Cronyism on Display in Puerto Rico

Salim Furth /

Employees in Puerto Rico take home a smaller share of income than anywhere else in the U.S.

But is this despite or because of the many regulations the Puerto Rican government uses to tilt the economic scale in favor of workers?

The island’s government leans to the left and has done all it can to interfere with the free market in Puerto Rico. For instance, in Puerto Rico, the minimum wage is extremely high—77 percent of the median wage. Unlike the mainland U.S., Puerto Rico has European-style labor laws that grant time-and-a-half pay to anyone who works over 8 hours a day and make it difficult to lay workers off.

 In Puerto Rico, workers get a smaller slice of the pie than anywhere else in the U.S.

Proponents of these pro-labor policies have been willing to shrink the entire economic pie in order to get a bigger slice for a few.

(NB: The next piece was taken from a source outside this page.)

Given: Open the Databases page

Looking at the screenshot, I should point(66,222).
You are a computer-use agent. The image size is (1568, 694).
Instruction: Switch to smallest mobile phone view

The problem is that they haven’t achieved even that. In Puerto Rico, workers get a smaller slice of the pie than anywhere else in the U.S.

In the U.S. as a whole, employees in manufacturing earn 61 cents of every net dollar earned. But in Puerto Rico, they earn only 8 cents.

PRChart

This is because of a policy trap set by Congress.

Congress created tax incentives in the 20th century in order to lure manufacturing to the island. But at the same time, Congress maintained the maritime Jones Act, which makes electricity and shipping prohibitively expensive, making Puerto Rico a bad place to do business.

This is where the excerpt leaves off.